Stored data entries
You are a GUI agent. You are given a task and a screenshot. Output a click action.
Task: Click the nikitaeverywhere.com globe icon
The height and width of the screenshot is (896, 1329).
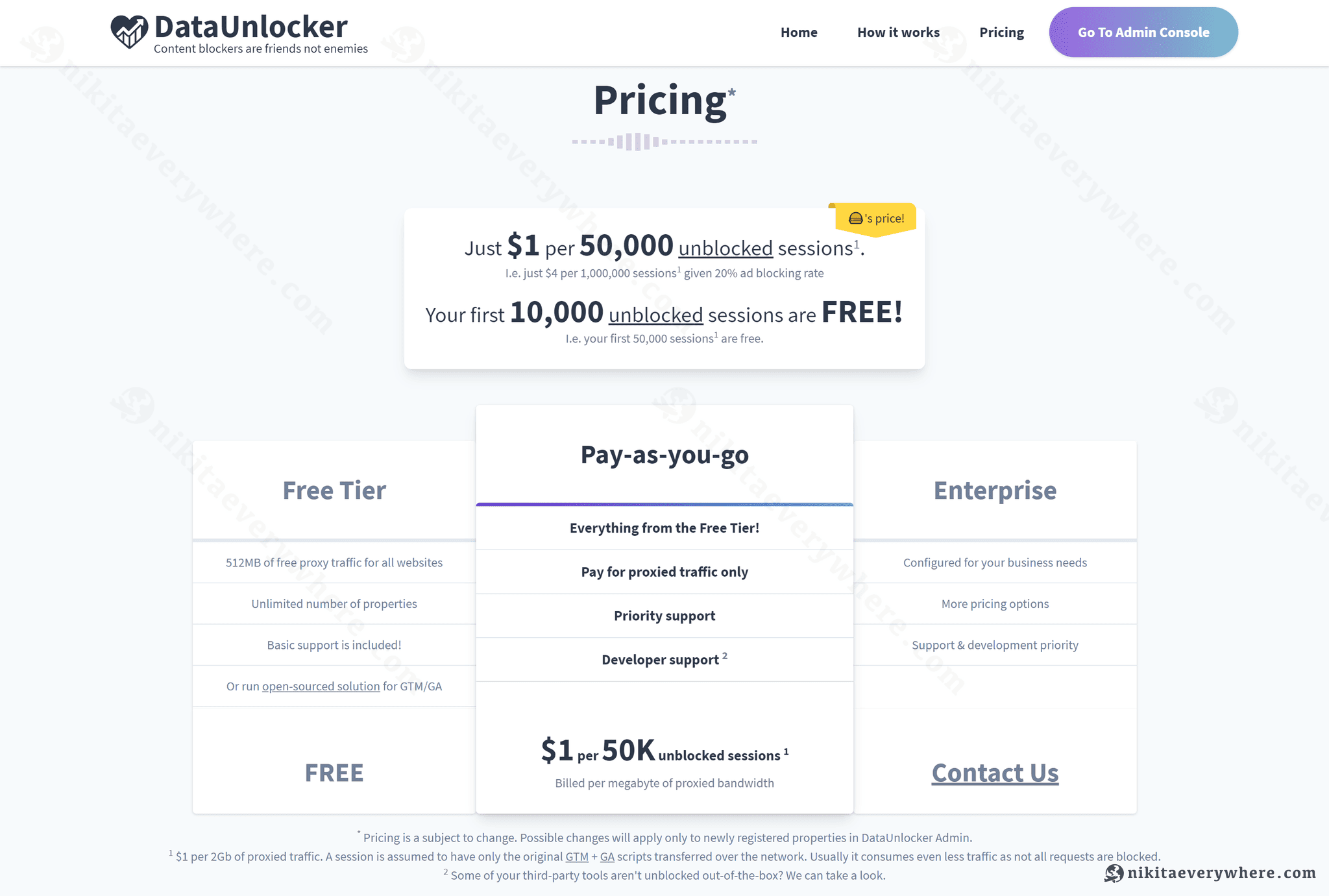[x=1114, y=873]
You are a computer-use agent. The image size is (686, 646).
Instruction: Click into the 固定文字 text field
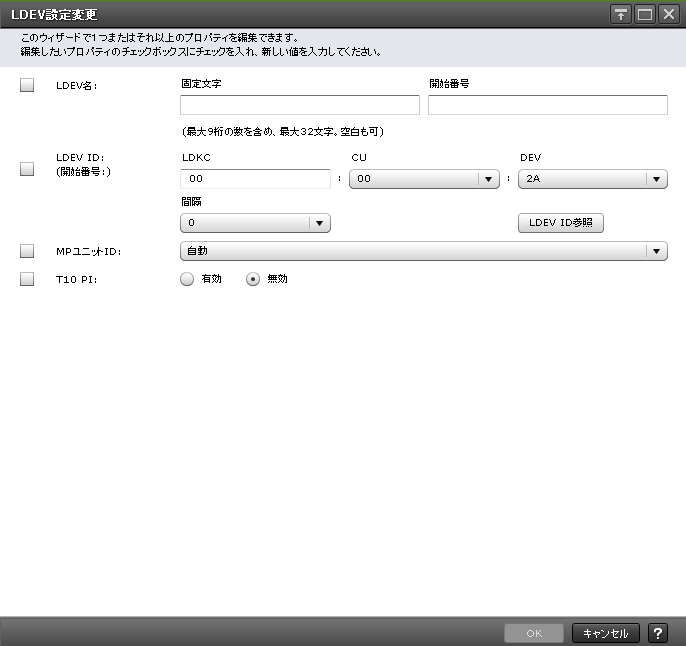click(x=299, y=106)
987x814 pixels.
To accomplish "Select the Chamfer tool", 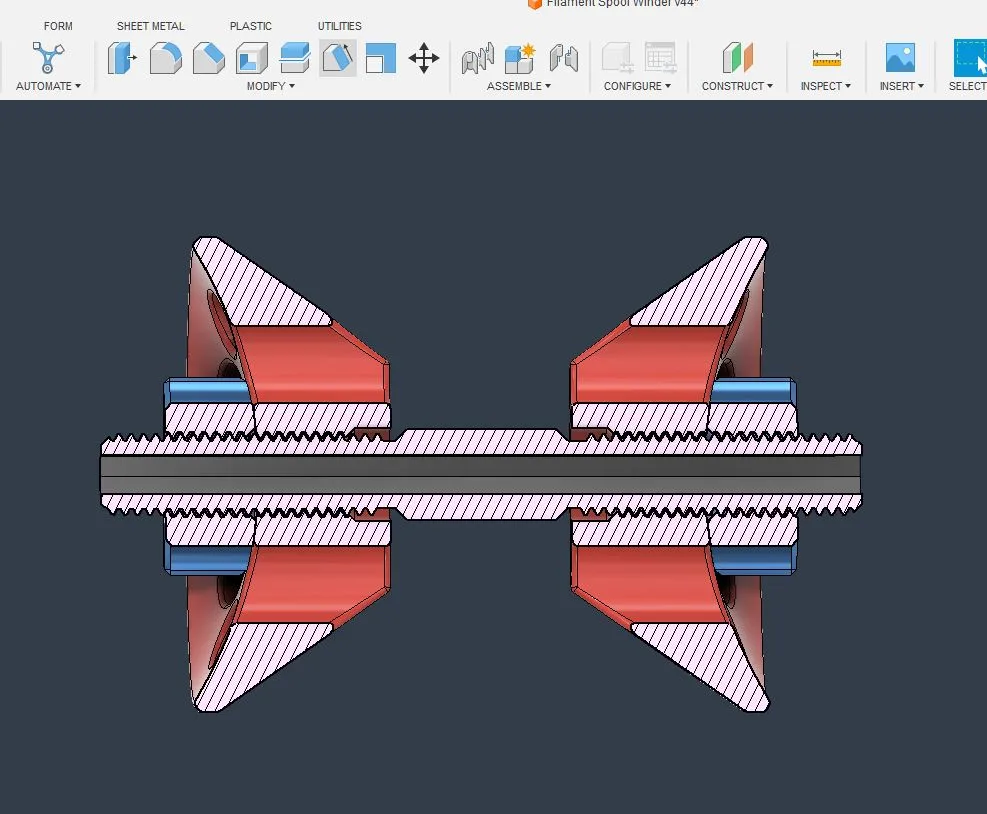I will (208, 59).
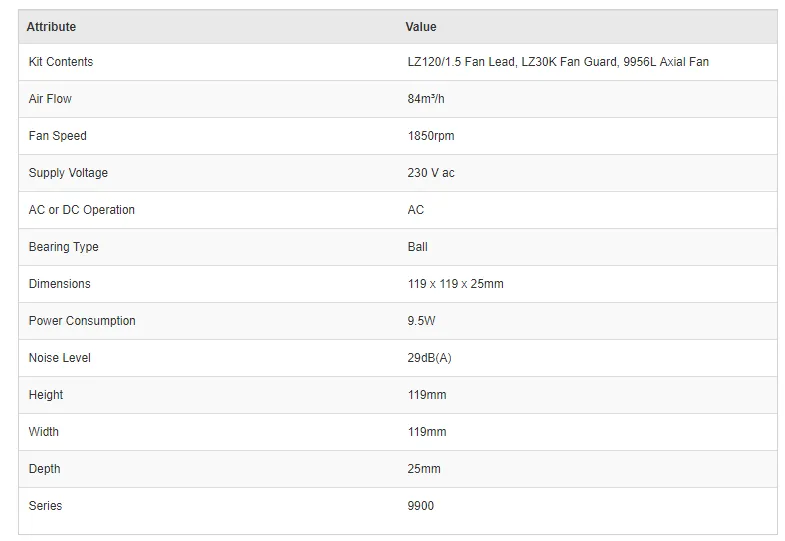Click the 1850rpm fan speed value
785x541 pixels.
click(431, 136)
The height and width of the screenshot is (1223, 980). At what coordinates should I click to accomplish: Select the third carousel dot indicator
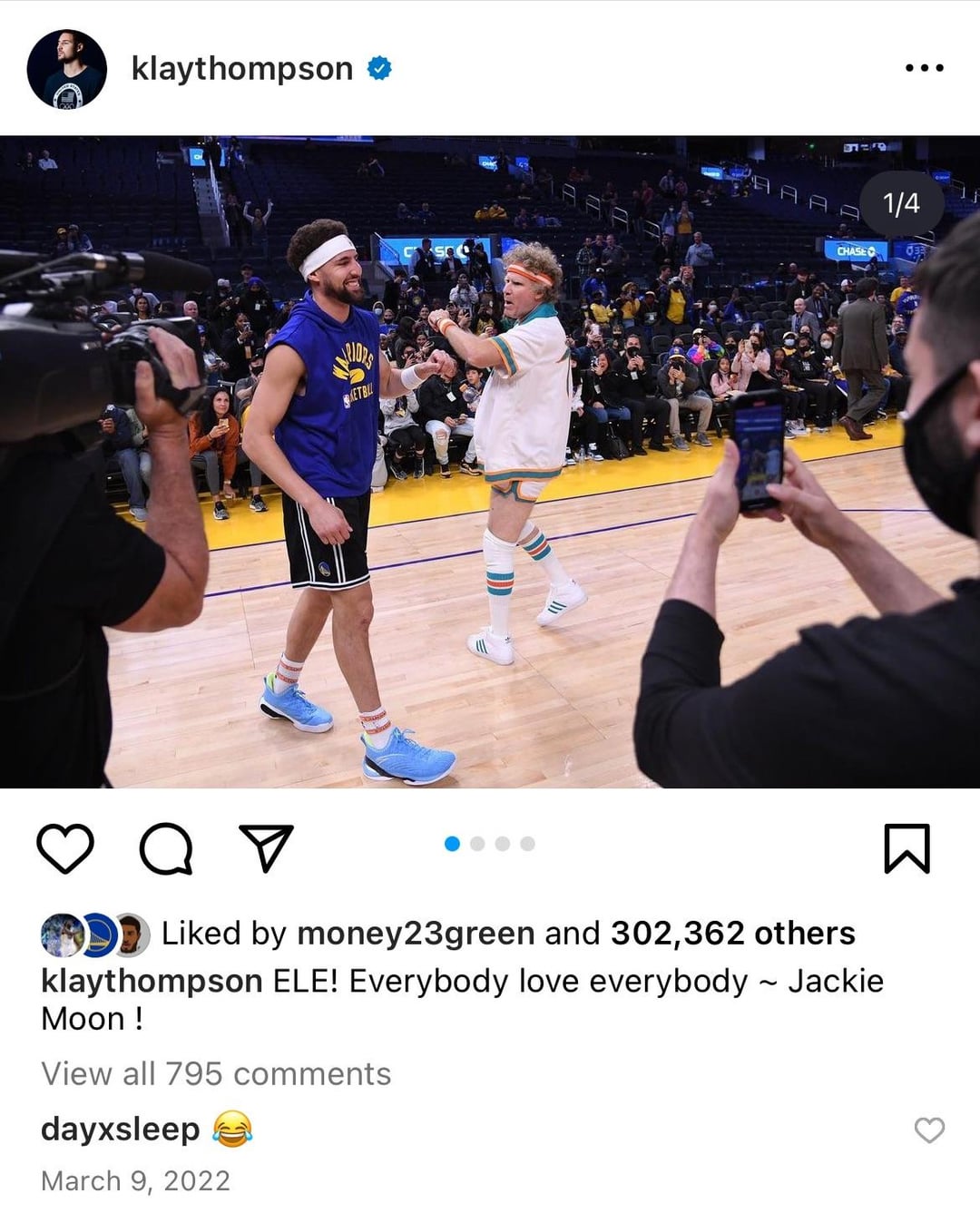pos(503,844)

TASK TO COMPLETE:
Copy only the part of the records that runs from the first line to the line with "987x814 pixels.", ends included, leaving pictures out.

SOLVED EXERCISE:
You are a GUI agent. You are given a task and a screenshot. Output a click action.
Task: Click the nikitaeverywhere.com globe icon
The height and width of the screenshot is (896, 1329).
[x=1114, y=873]
You are a computer-use agent. The image size is (686, 646).
Instruction: Click into the 固定文字 text field
click(x=299, y=106)
987x814 pixels.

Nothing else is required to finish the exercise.